Die Verwendung der prozentualen Beschleunigung minimiert diese Fehleinschätzungen und kann helfen, Kurzzeitaktionen besser hinsichtlich der physischen Belastung einzuschätzen.
Abstract
Im Profifußball werden Positionsdaten auch genutzt, um die physische Belastung im Spiel oder im Training abzuschätzen. Bewerkstelligt wird das beispielsweise über Laufdistanzen innerhalb verschiedener Geschwindigkeitszonen. Um auch kurze und schnelle Antritte zu erfassen, werden zusätzlich auch Beschleunigungswerte analysiert. Die Beschleunigung ist allerdings von der Start- bzw. Laufgeschwindigkeit abhängig. Dieser Fakt wird in vielen Laufdatenanalysen jedoch ignoriert und führt daher zu Fehleinschätzungen. Forscher aus der Schweiz zeigen exemplarisch in einer Studie, wie dieser Fehler minimiert werden kann. Sie empfehlen die Beschleunigung prozentual zur maximal möglichen Beschleunigung zu berechnen.

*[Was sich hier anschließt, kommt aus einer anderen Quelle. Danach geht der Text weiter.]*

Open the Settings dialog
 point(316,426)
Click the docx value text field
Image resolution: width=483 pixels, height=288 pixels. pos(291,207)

Physische Belastung: „Trainer, das war heute ein sehr anstrengendes Spiel“
Was heißt das eigentlich? Ist der Spieler1 viel gelaufen und hat insgesamt viele Kilometer abgespult? Hat er womöglich viele Sprints und Zweikämpfe hinter sich? Positionsdaten können hier helfen, um diese Fragen zu beantworten.

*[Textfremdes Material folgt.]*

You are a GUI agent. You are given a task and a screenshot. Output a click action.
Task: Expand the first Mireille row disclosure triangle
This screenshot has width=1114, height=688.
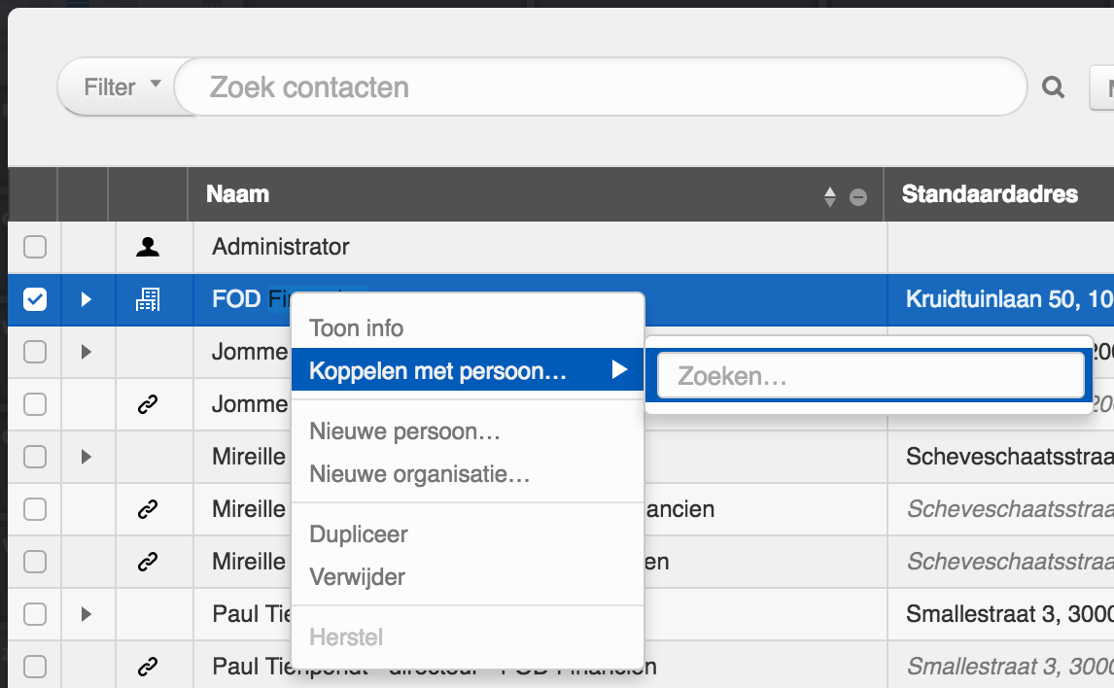[86, 456]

Die per GPS-, LPM- (Local Position Measurement) oder Videotracking erhobenen Positionsdaten geben Aufschluss über jede einzelne Bewegung eines Spielers. Bildet man hier Geschwindigkeitsbereiche mit Hilfe von vorgegeben festen Grenzen, können die Laufaktionen für ein Spiel kategorisiert (Bspw. Sprinten/Joggen, schnell/langsam oder hoch/niedrig) und gezählt werden [1].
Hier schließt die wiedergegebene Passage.